写书评之前我想起了木心在最后一课对他的门徒们说的话,“这是我六十七岁时讲的课,等到你们六十七岁时可以看看”、“我敢于讲,我今天讲的,你们可以在六十几岁时读。读了想:辛亏我听了木心的话。”为什么我读完这本书后瞬间想起了这句话,因为拉斯科尔尼科夫这时二十四岁,我也正当二十四岁。

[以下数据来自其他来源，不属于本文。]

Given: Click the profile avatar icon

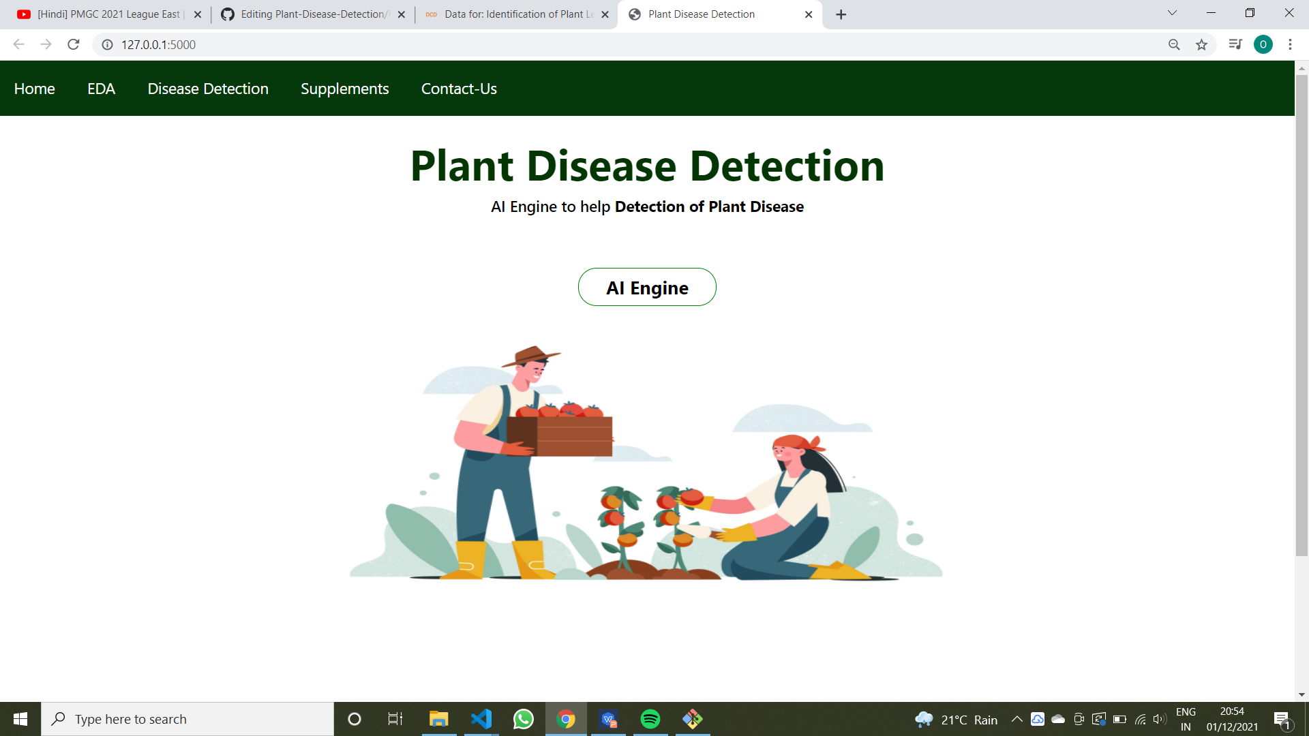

陀氏在《罪与罚》中可谓是“野心毕露”,流放西伯利亚之后对哲学以及人类生存的宏大命题的探讨(虱子理论、超人、受苦……)都在这本书里露出了“猫腻”。在陀氏的小说中都能找到超人与耶稣,《罪与罚》中如果说拉斯科尔尼科夫是超人,那索尼娅就是耶稣(如果按照性别确切地说是圣母玛利亚)。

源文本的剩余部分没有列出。